> _Article_
>>>>

Prison 101:4

STOP! This material is NOT edited for content. It is not fiction. It contains explicit language and descriptions of real situations. It is not suitable for minors, and may not be suitable for people who easily disturbed…


I’ve been told it shows. Something in the way I look at a man. Something they see. Something. Whatever it is they leave me alone. The few times I was tried by someone it didn’t turn out good for them. Living on the streets will teach you to fight, and it doesn’t take a lot to make people leave you alone in jail. So I took these guys under my wing. That meant everybody else leaves them alone the same way they leave me alone.

After a while that gets to the C.O. (Correctional Officer), what would have been called a guard in the old days. He uses that information, so that if a guy comes in that needs a little looking after he points them to me. They usually catch on quick. Join the bible study and people leave them alone. Sad but true. Kind of like a Jesus protection racket. I didn’t mean for it to be that way, but I knew it was. I still did the study every day.

<<<<

> _Stated exercise A_
Transcribe the passage of the Prison 101 piece from "After a while" to "study every day.".
> _Stated exercise B_
According to the Prison 101 piece, what does C.O. stand for?

> _Data segment_
>>>>

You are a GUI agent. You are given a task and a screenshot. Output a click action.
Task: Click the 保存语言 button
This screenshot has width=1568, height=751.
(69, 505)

<<<<

> _Worked answer A_
After a while that gets to the C.O. (Correctional Officer), what would have been called a guard in the old days. He uses that information, so that if a guy comes in that needs a little looking after he points them to me. They usually catch on quick. Join the bible study and people leave them alone. Sad but true. Kind of like a Jesus protection racket. I didn’t mean for it to be that way, but I knew it was. I still did the study every day.

> _Worked answer B_
Correctional Officer